What Juha did not address in his defense, or in the papers I browsed through, is the non-linear order of the tasks. He still works on the older definition of simultaneous activities, and thus, in my opinion, misses a point of tester being in control what happens first, after, again and for how long each of the activities endure to achieve a goal.

A relevant challenge (to me) is that all testing is exploratory. There's always a degree of freedom, tester's control and learning when you do testing. Trying to make an experienced tester follow a script, even if such existed, is not something that happens - they add, remove, repeat and do whatever needs to be done, including hiding the fact that they explore. All real-world approaches are exploratory testing to a degree.

I still have a problem to solve: if all testing is exploratory, what words should I use to describe the wasteful, document-oriented approaches, that take a lot of effort for creating little value. There's a lot of real-world examples where we plan too much, what we plan is the wrong things as we do the planning at time we know the least. And what's even worse, due to be belief in planning, we reserve too little time for the hands-on testing work and related learning, and with the schedule pressure, fail to learn even when the opportunity supposingly is there.

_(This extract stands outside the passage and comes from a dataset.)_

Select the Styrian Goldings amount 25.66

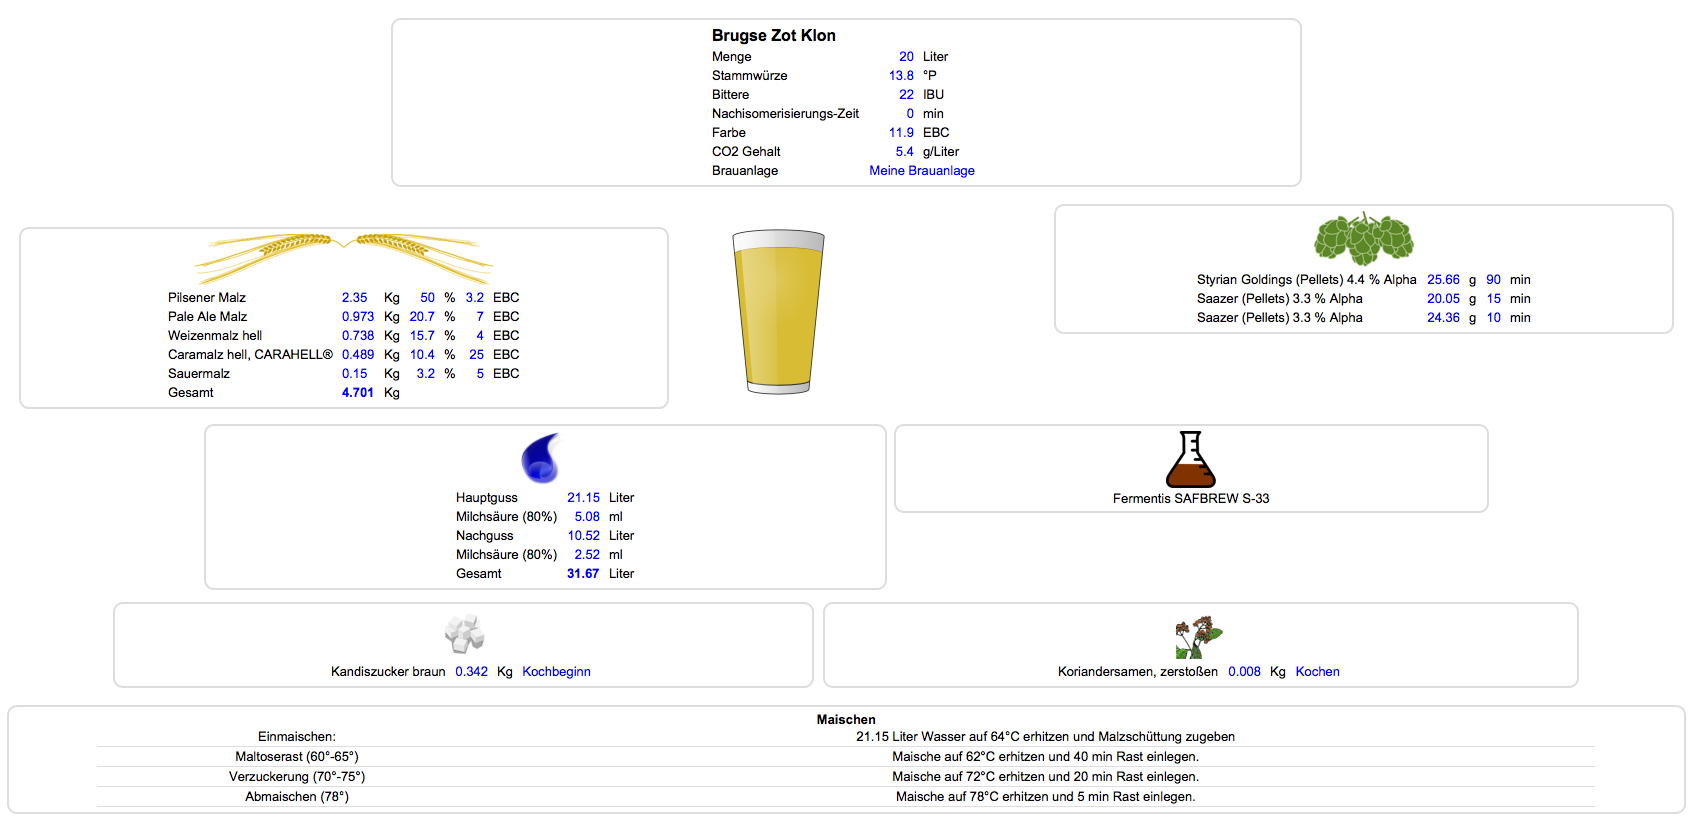click(x=1443, y=280)
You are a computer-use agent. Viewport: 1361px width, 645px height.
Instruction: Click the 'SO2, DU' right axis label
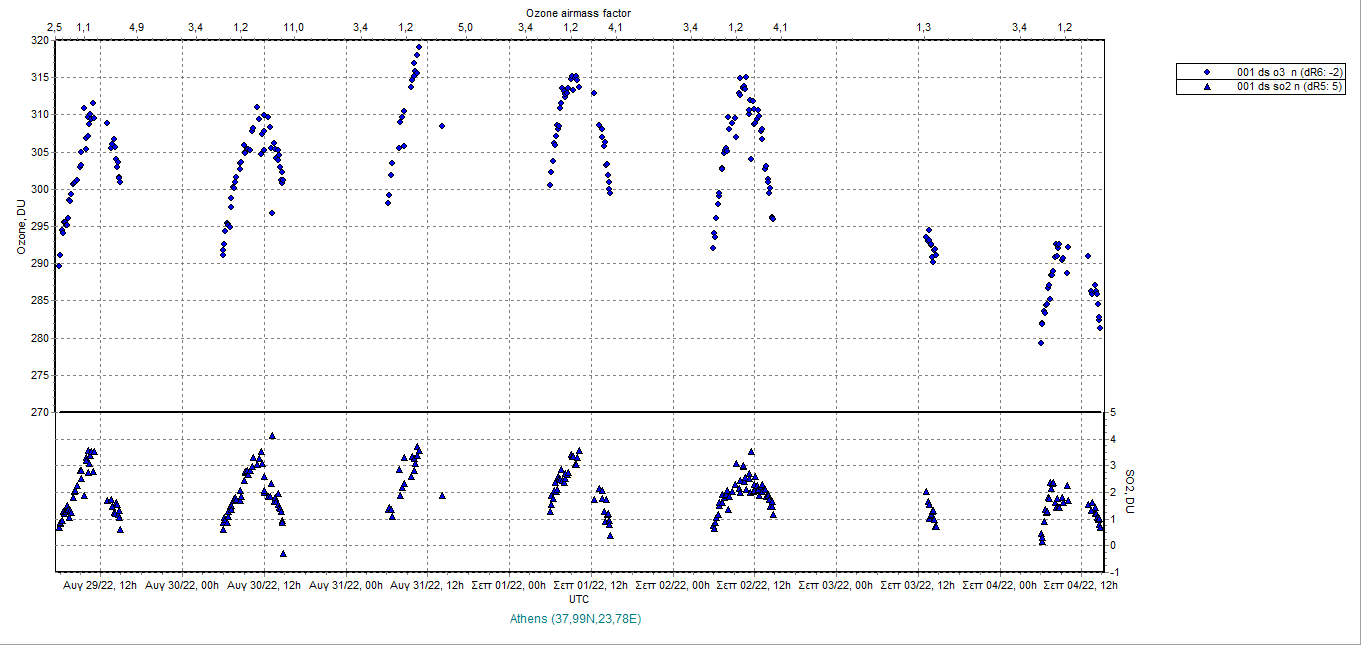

Low quality exploratory testing is still exploratory testing. Getting to the value comes from skill. And with skill, you are likely to get better results with some planning and enough exploration-while-testing, than skipping the planning. And yet with skill, you could use too much time on planning and preparing, due to logistics of how the software arrives to you.

Ending with the idea from the opponent for today's dissertation: the great explorers (Amundsen - south pole / example coming from a norwegian professor) planned a lot. What made the difference between those that were successful and those that were not, was not whether they planned or not, but that they planned holistically, thinking of all kinds of aspects, and keeping their minds open for learning while at it - making better choices for the situation at hand and not sticking to the plan like carrying back stone samples at cost of one's life.

Saturday, November 5, 2011

Management: 80 % feels better than 50 %

I never feel too good going back to Quality Center for the tests we just did, but this time we managed to use it so that it did not cause us too much trouble.

Our "test cases" in the test plan, are types of data. A typical test case on average seems to have 5 subdata attached to it. All in all, a lot of our planning was related to understanding what kinds of data we handle in production, what is essentially different and how we get our hands on that kind of subset.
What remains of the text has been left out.